=== Passage for review ===
-- Opening Marker --

Stack at an Aug. 29 hearing granted summary judgment to Edwardsville auto dealer Cassens & Sons, ruling that Yount did not connect the dealer to his injury.

At the hearing Stack scolded attorney Brian Wendler of Collinsville for naming Cassens entities as defendants in personal injury suits of car haulers.

In Wendler's absence his associate, Thomas Maag, absorbed Stack's lecture.

Maag started the case off on the wrong foot eight months ago.

He filed the complaint at the courthouse, though it did not carry his signature. Charles Armbruster of the Lakin Law Firm had signed it.

The suit named Cassens family member Lisa Shashek as first defendant, along with two Cassens businesses. It did not name Cottrell.

Maag also filed an emergency motion that Armbruster had signed, to speed up discovery so the statute of limitations would not run out.

On the day Maag filed the suit Chief Judge Edward Ferguson assigned it to Circuit Judge Don Weber.

Before the day ended Associate Judge Barbara Crowder signed the emergency motion.

Crowder has not explained why she signed it. She lacked any authority to sign it, and it never took effect.

Weber never had a chance to explore the mystery because Yount removed him from the case with a motion for substitution.

In Illinois any party can substitute a judge once without cause, if the judge has not made a substantial ruling.

When the case bounced to Stack he vacated Crowder's order. He ruled that there was nothing nefarious about it.

Stack had just vacated an order of retired Circuit Judge Philip Kardis, authorizing a claim of punitive damages in another Wendler suit against Cassens and Cottrell.

In that case too, Stack ruled there was nothing nefarious about the order.

Maag, Wendler and Armbruster amended Yount's complaint, adding Cottrell and many Cassens businesses and family members as defendants.

Cottrell kept quiet until Stack granted summary judgment to Cassens & Sons. Then Carpenter delivered Cottrell's argument for an Ohio trial.

He wrote that Cassens Transport maintained and repaired Yount's rig in Ohio.

-- Closing Marker --

=== Goal of the exercise ===
Write the next part of the news report on Yount's lawsuit against the Cassens businesses and Cottrell, starting after its final sentence. The lines that come next can be left aside.

=== Recorded data ===
-- Opening Marker --

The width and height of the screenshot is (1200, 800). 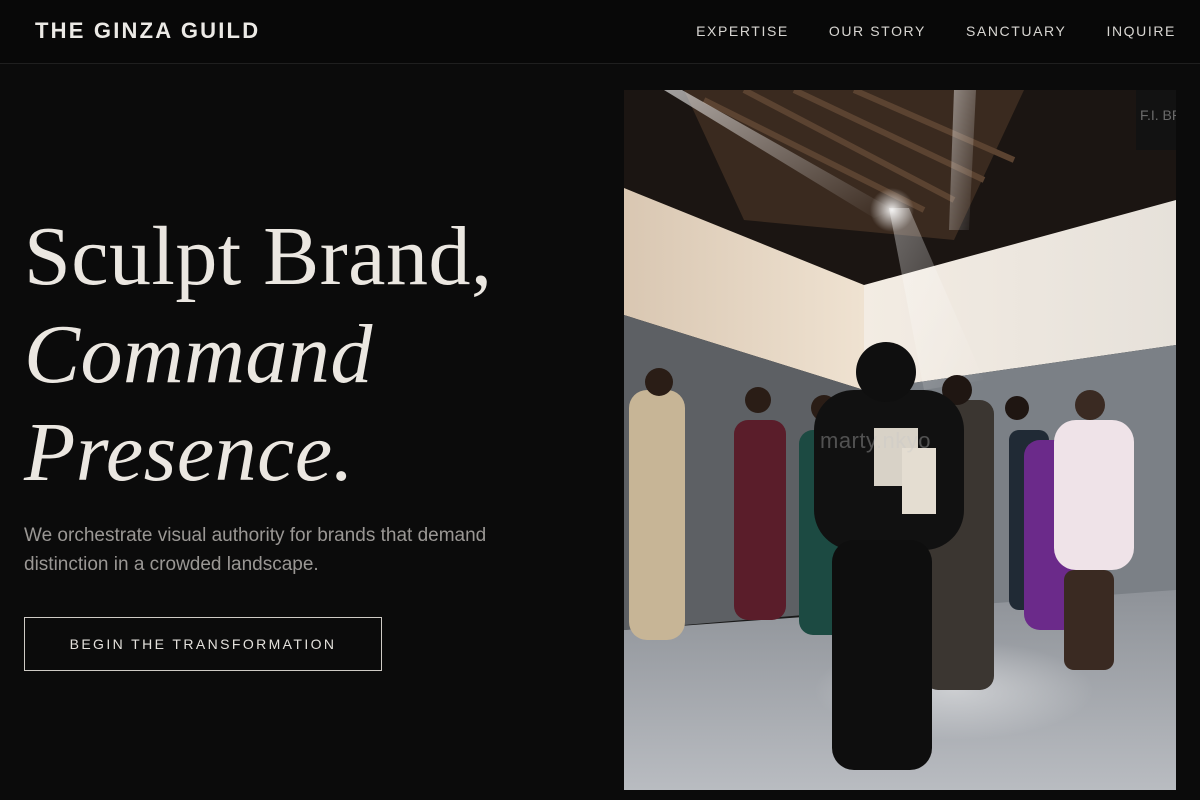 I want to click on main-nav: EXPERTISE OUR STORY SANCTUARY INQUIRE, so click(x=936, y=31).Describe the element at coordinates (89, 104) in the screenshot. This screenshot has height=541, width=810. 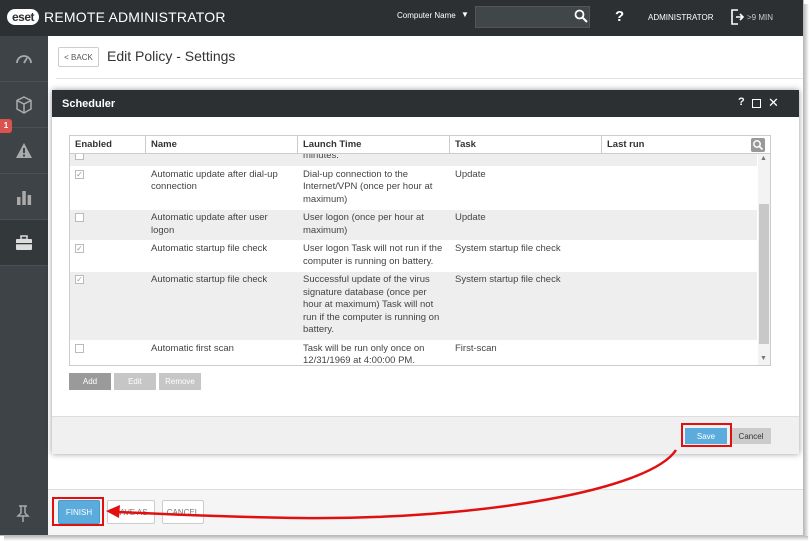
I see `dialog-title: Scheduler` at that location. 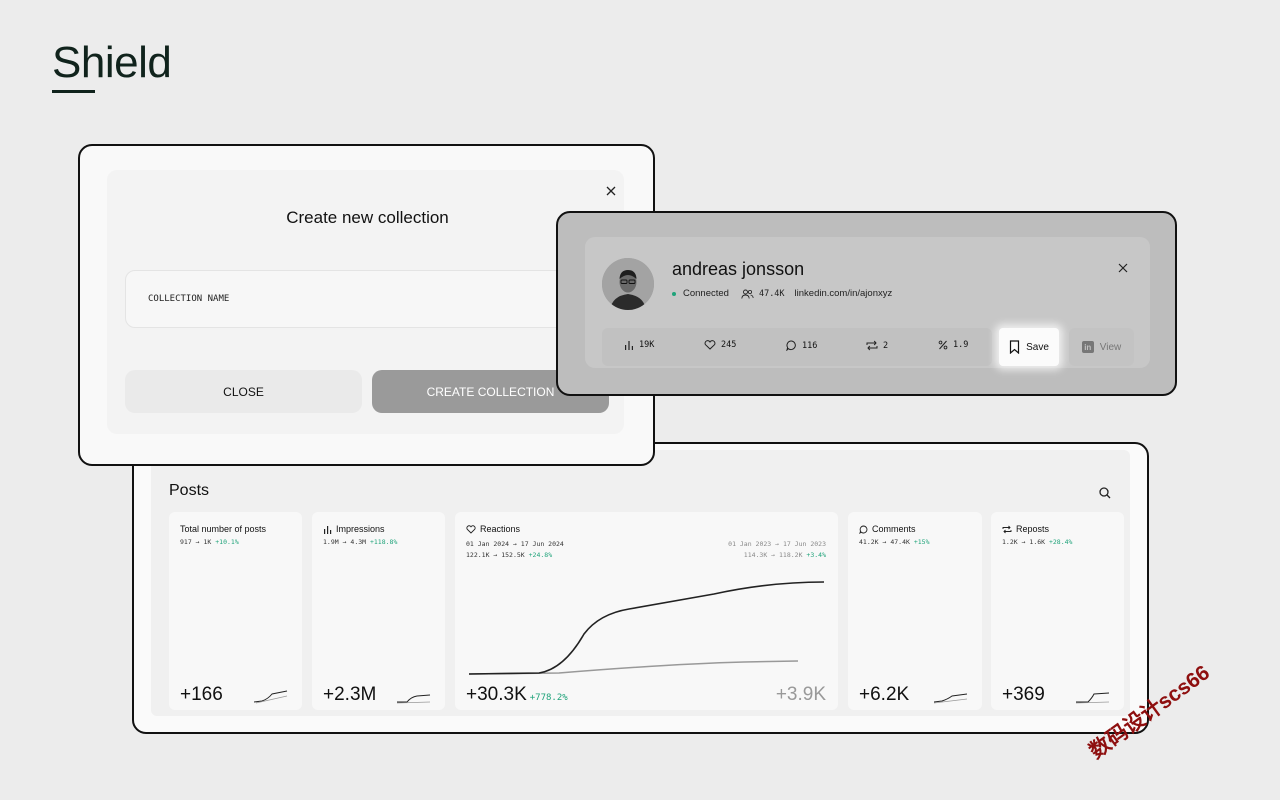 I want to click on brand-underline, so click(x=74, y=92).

-- Closing Marker --

=== Exercise response ===
"The only factor that could weigh in favor of an Illinois forum is that relatively minor defendants have their place of business in Illinois, and this Court has been dismissing them, commenting on the impropriety of suing the Cassens entities," Carpenter wrote.

He wrote that the suit arose from an alleged accident in Fenton, Mo. He wrote that Stack would have to apply Ohio or Missouri law.

Illinois jurors and courts should not have to learn laws of other states, he wrote.

Carpenter cast suspicion on a long list of plaintiff witnesses, writing that the witnesses could not all have relevant information concerning the case.

"This list is essentially the same litany of names listed in each of the other Cottrell cases and, as usual, little indication is given as to what these people will testify about if called as witnesses," he wrote.

He wrote that in a trial with an almost identical list only seven witnesses testified. He wrote that two came from Missouri, three from Georgia and one from Florida.

He wrote that the only Illinois witness came from Effingham.

Carpenter called the witness list "a transparent sham compiled only for the purpose of avoiding transfer of this and other Cottrell cases to a more appropriate venue."

"The taxpayers of Ohio have a vested interest in hearing and deciding cases involving Ohio citizens, employers, and witnesses," he wrote.

"A suit that is minutes rather than hours from their home would clearly be more convenient for plaintiffs."